/---

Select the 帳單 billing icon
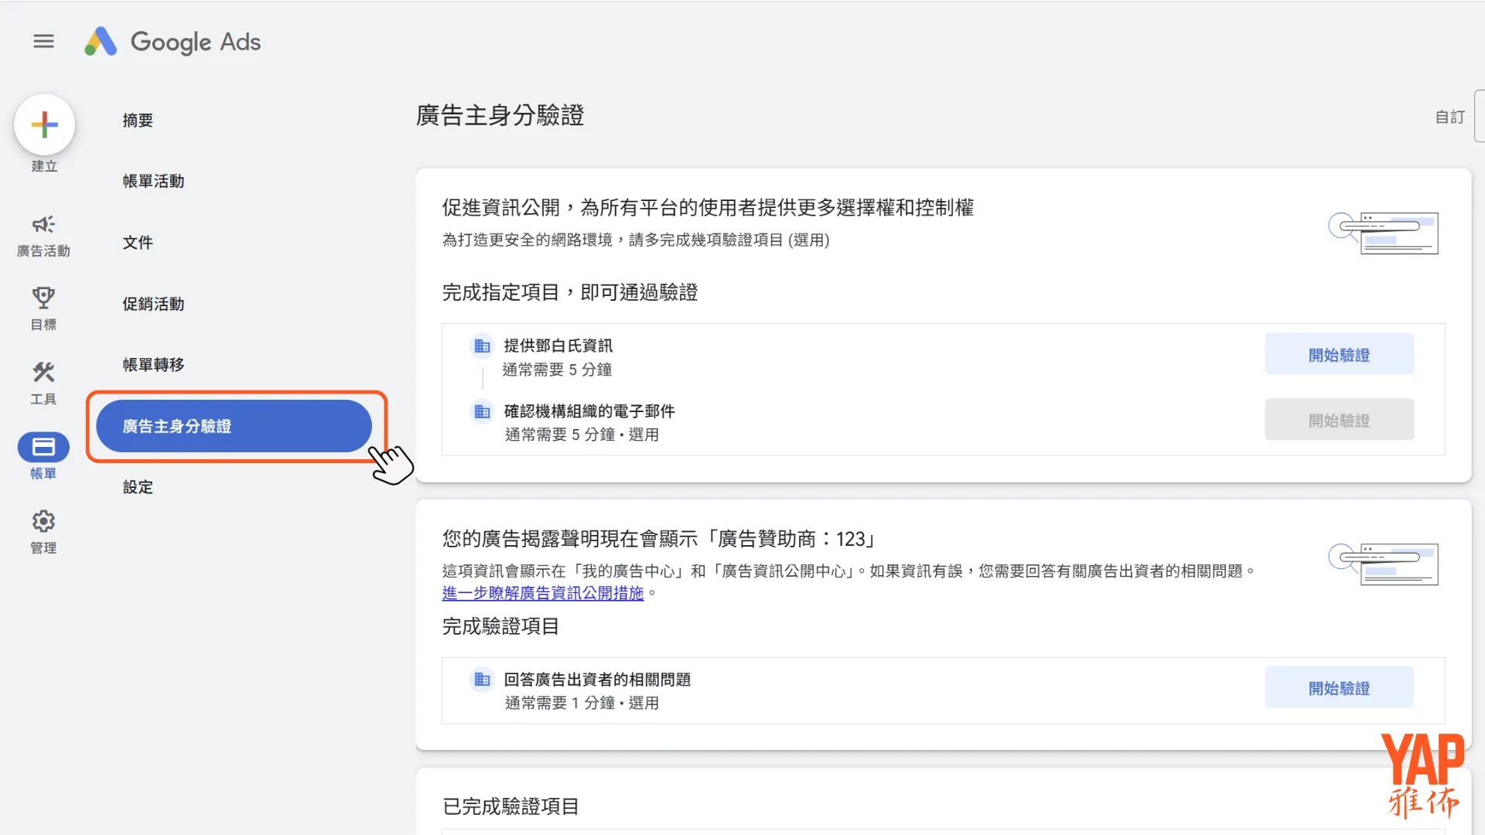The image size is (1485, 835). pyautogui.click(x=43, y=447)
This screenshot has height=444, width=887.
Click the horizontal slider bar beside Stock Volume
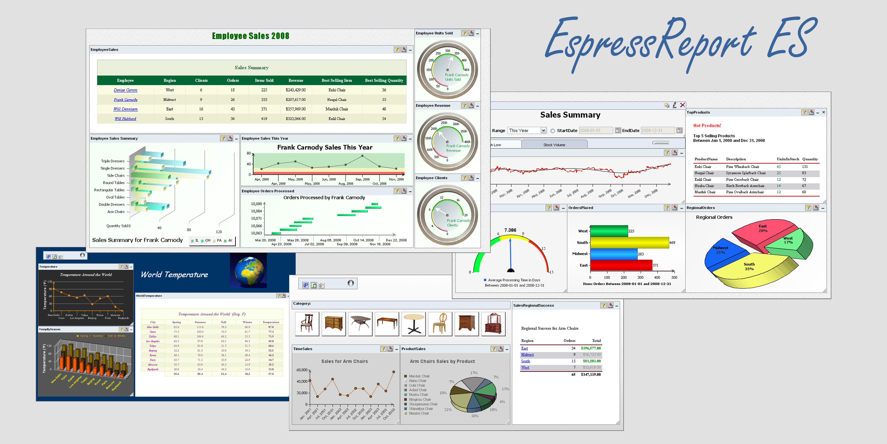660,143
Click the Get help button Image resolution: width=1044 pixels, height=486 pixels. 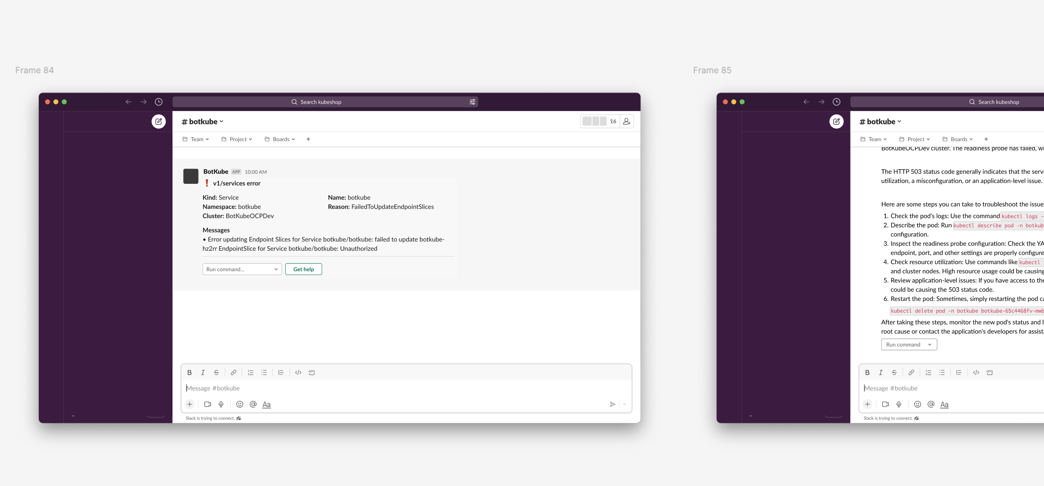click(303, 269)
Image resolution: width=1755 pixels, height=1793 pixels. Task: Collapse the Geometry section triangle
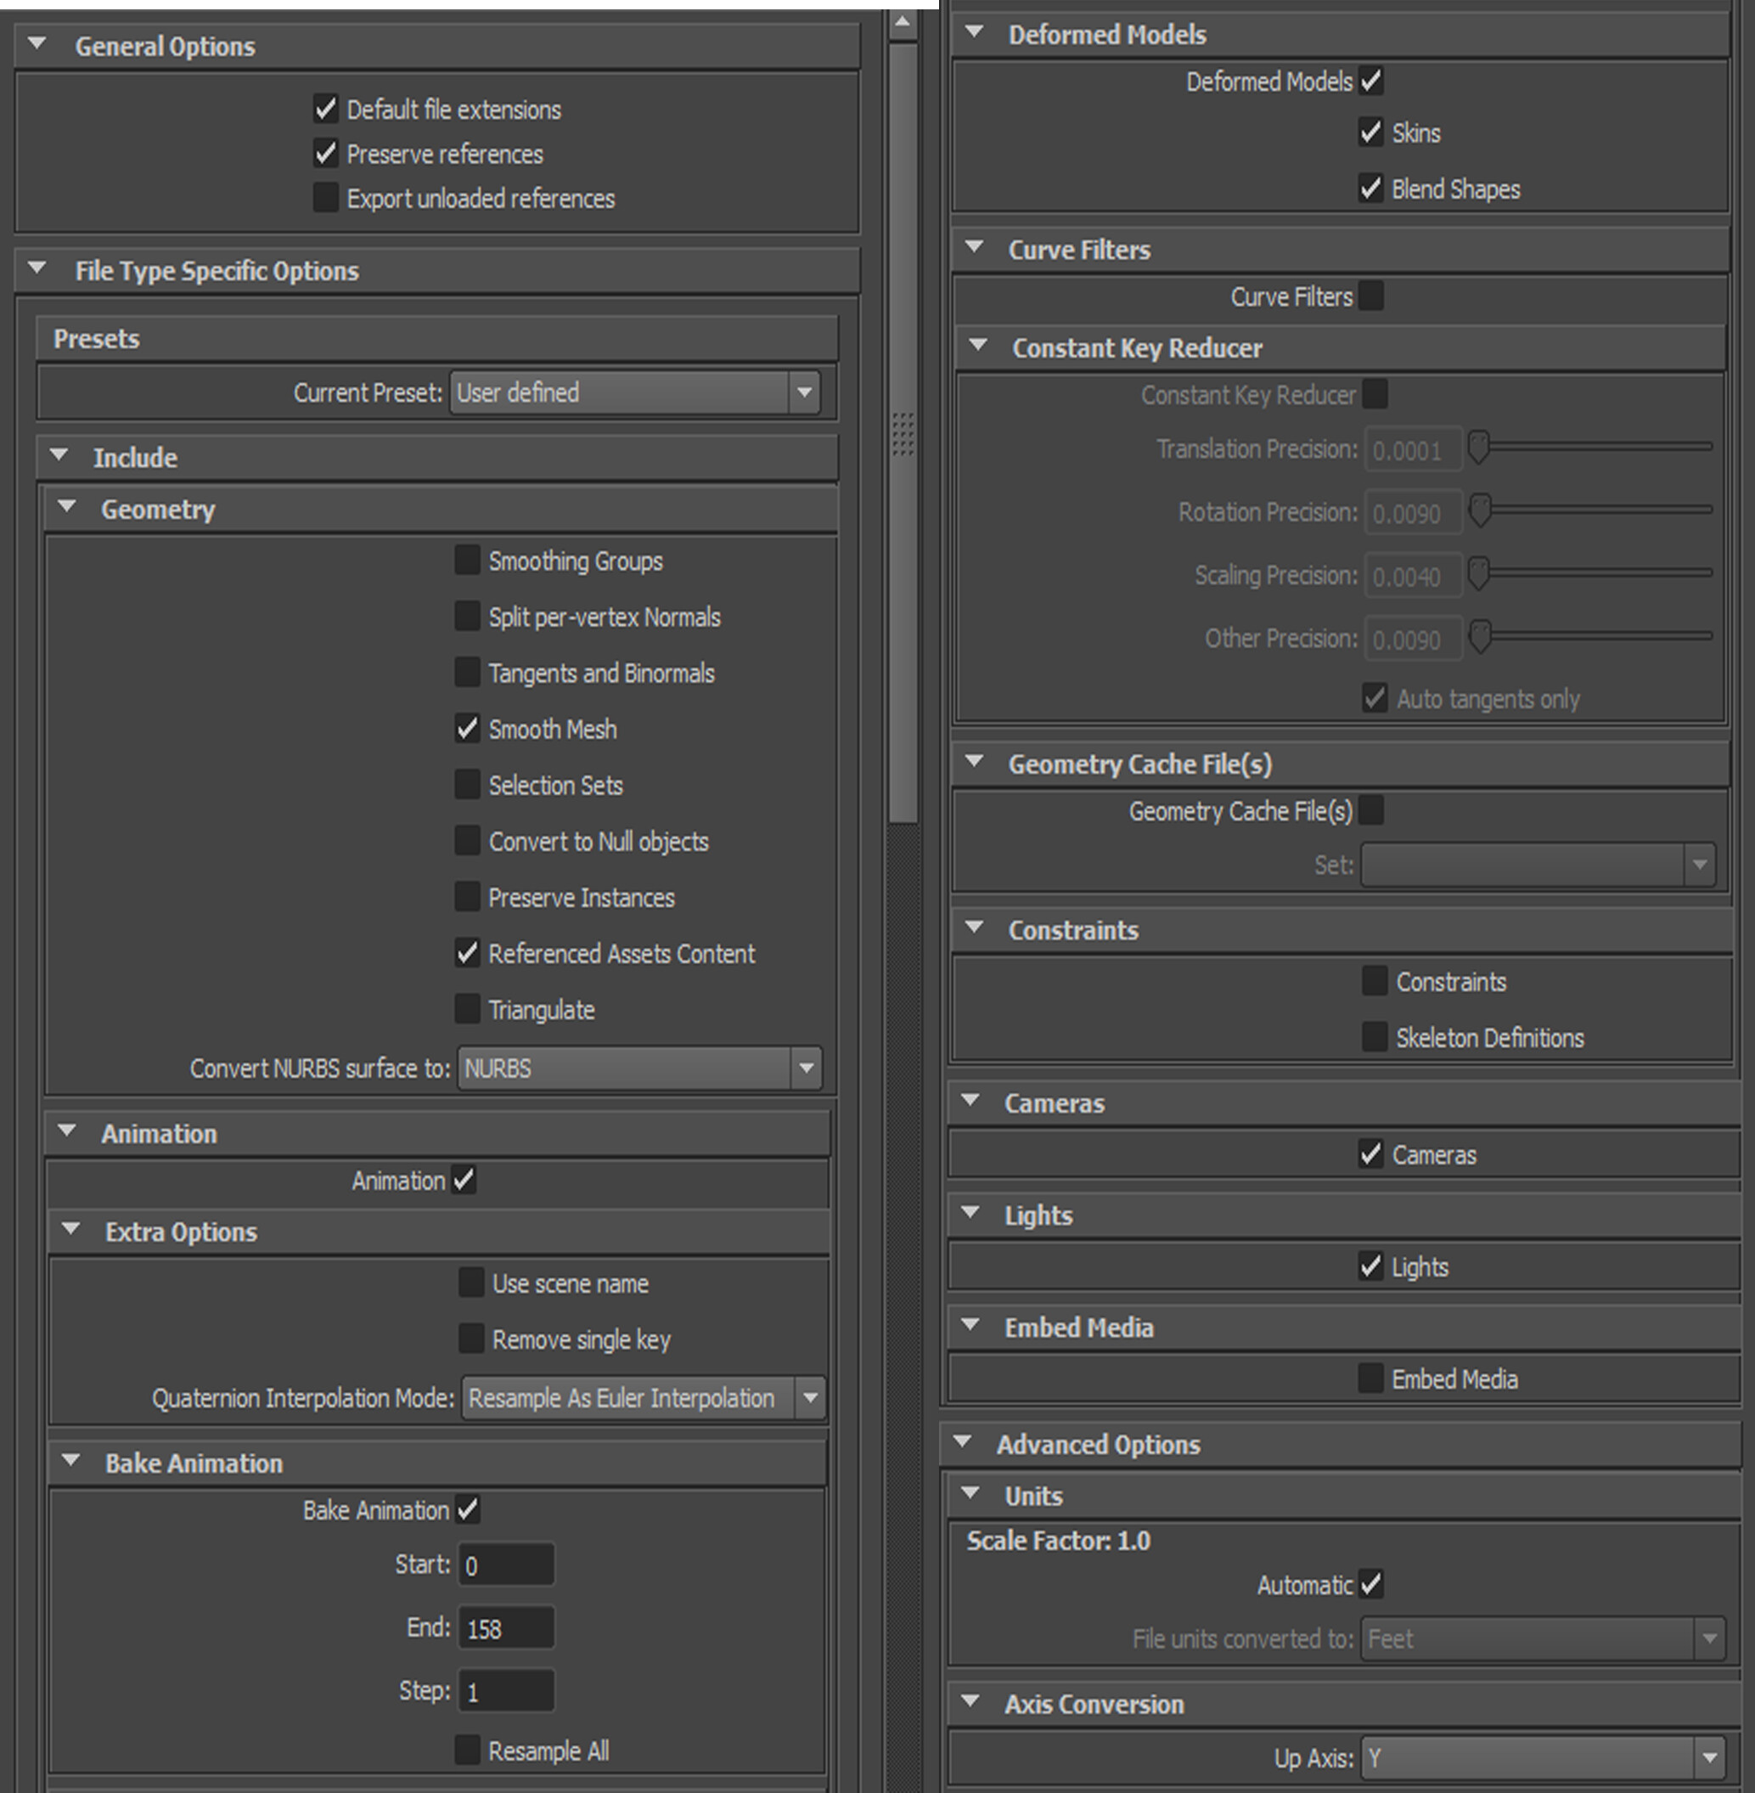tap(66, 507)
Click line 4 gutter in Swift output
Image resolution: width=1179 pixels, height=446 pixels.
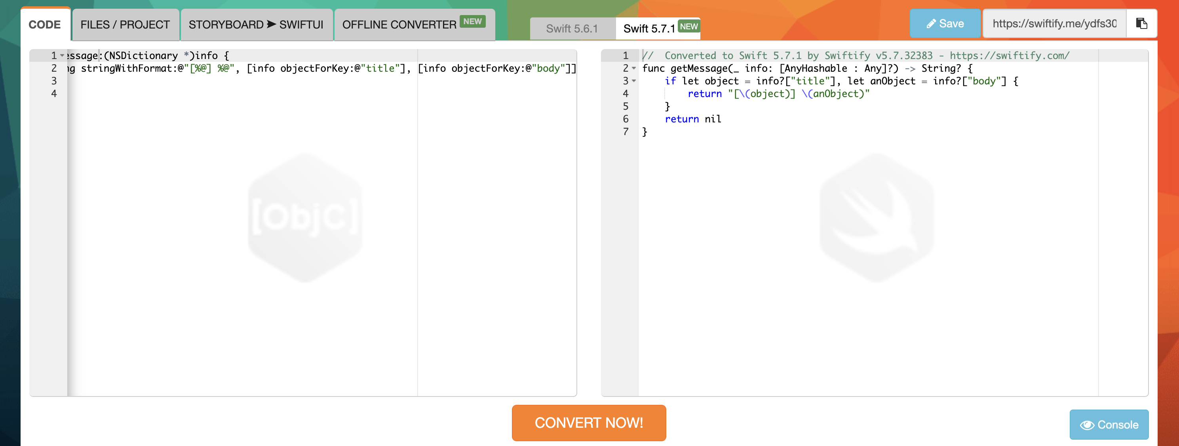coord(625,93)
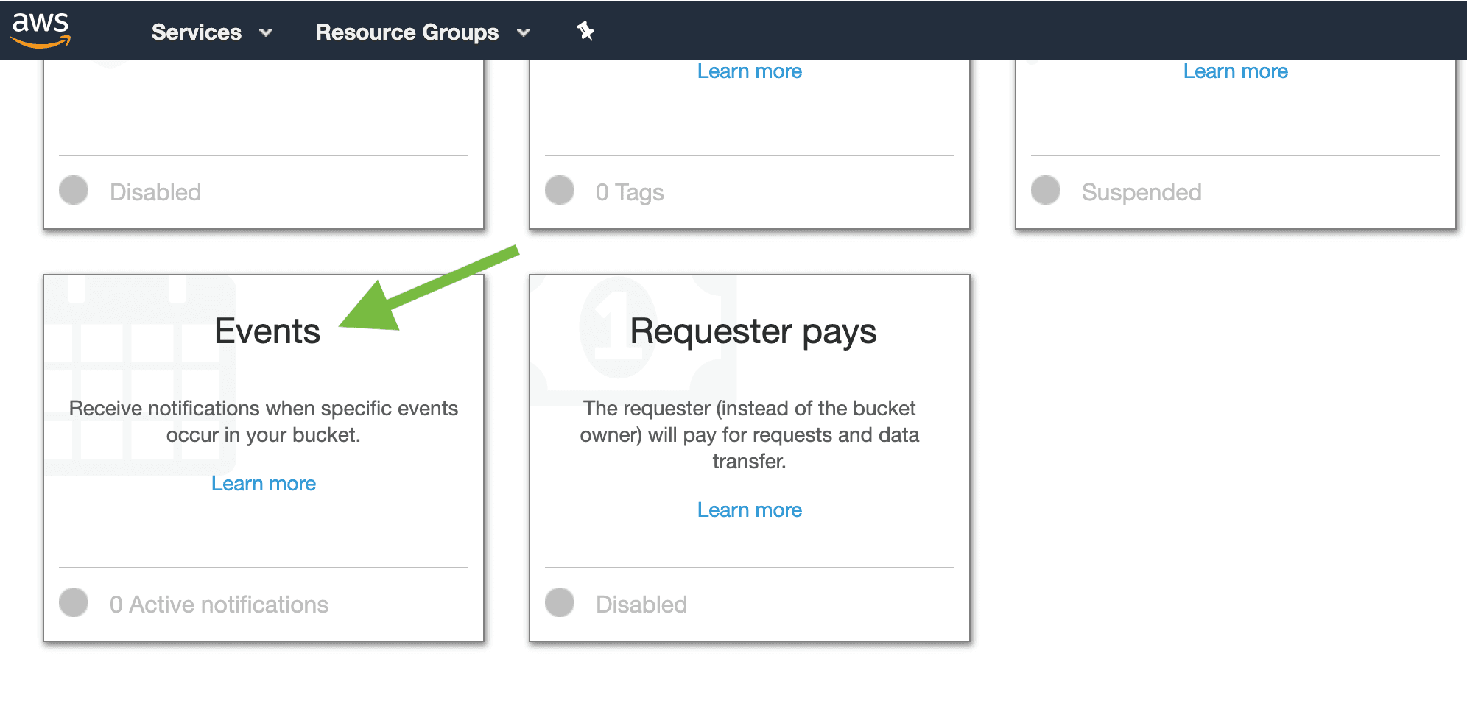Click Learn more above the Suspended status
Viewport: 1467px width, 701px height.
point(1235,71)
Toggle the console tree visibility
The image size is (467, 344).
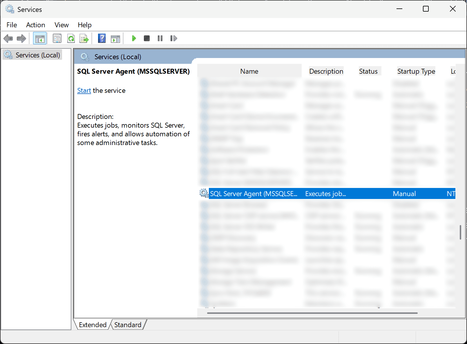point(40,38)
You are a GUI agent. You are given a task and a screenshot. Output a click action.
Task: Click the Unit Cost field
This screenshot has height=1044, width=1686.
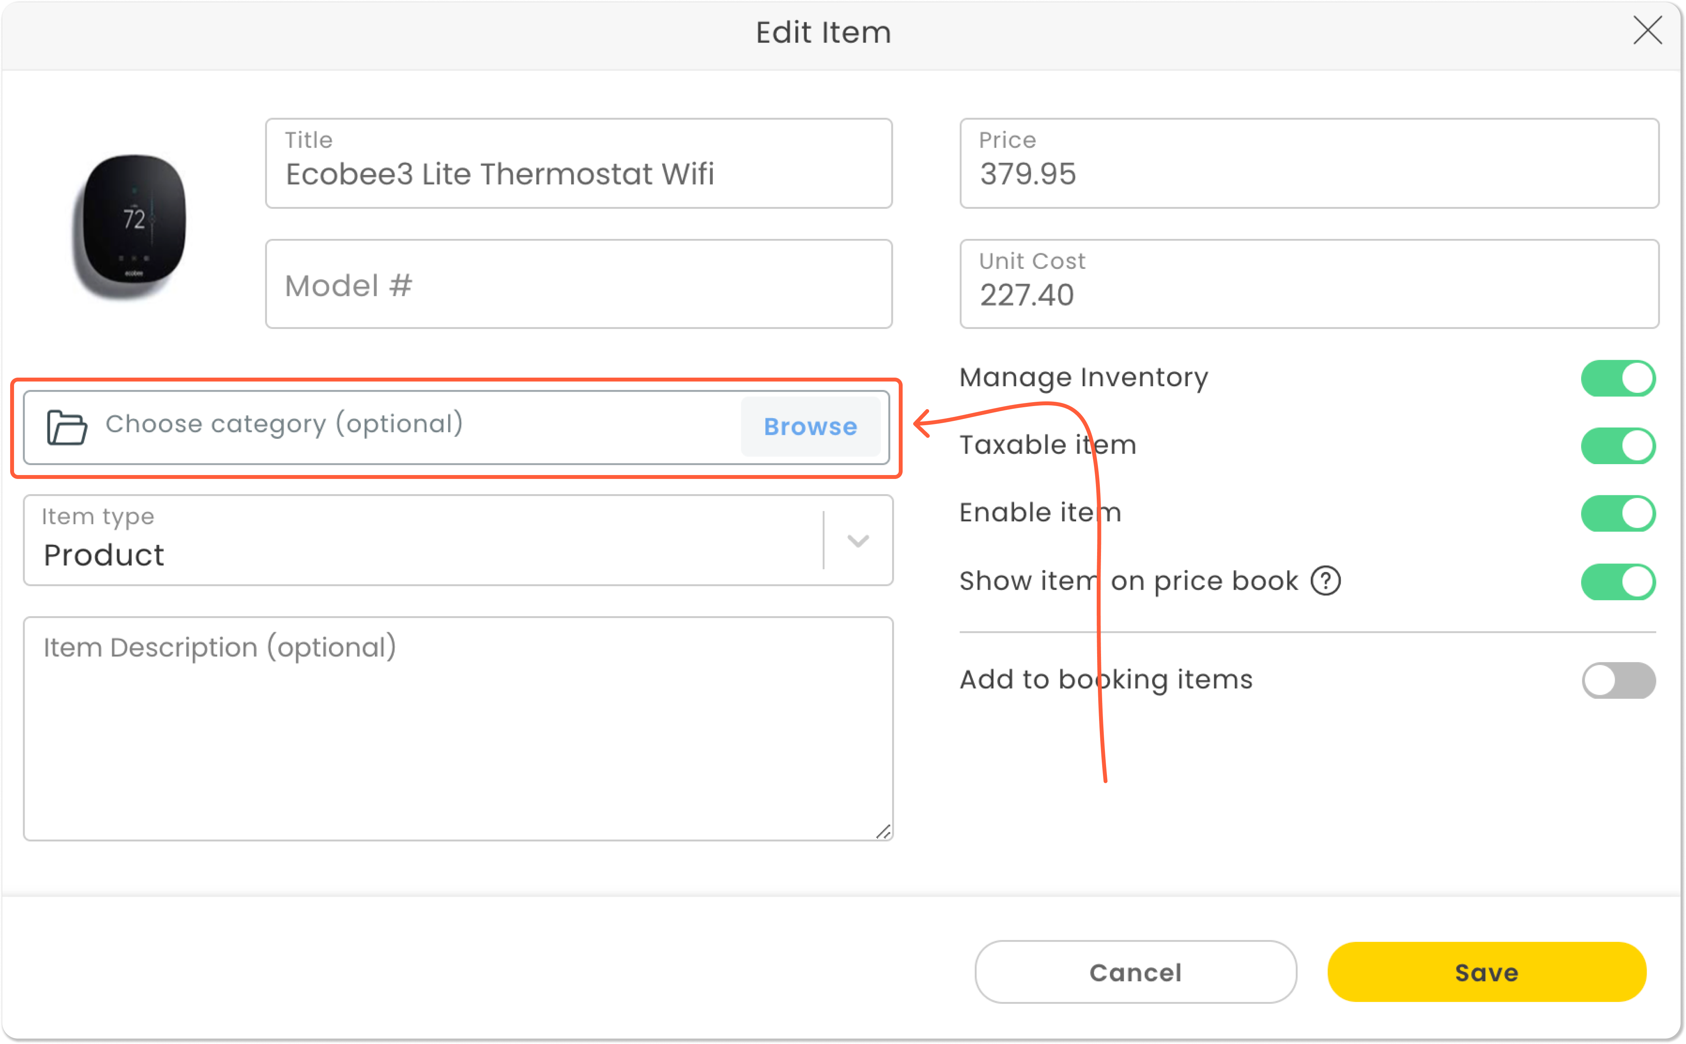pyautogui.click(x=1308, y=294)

\---

The copy should hold exactly the lines from the line containing "Image resolution: width=1755" through the end of the data, both ends included, and no pictures.

=== Answer box ===
Image resolution: width=1755 pixels, height=1793 pixels. Task: Collapse the Geometry section triangle
tap(66, 507)
Click line 4 gutter in Swift output
Image resolution: width=1179 pixels, height=446 pixels.
coord(625,93)
Click Learn more above the Suspended status
Viewport: 1467px width, 701px height.
point(1235,71)
Toggle the console tree visibility
The image size is (467, 344).
point(40,38)
You are a GUI agent. You are given a task and a screenshot. Output a click action.
Task: Click the Unit Cost field
This screenshot has height=1044, width=1686.
pyautogui.click(x=1308, y=294)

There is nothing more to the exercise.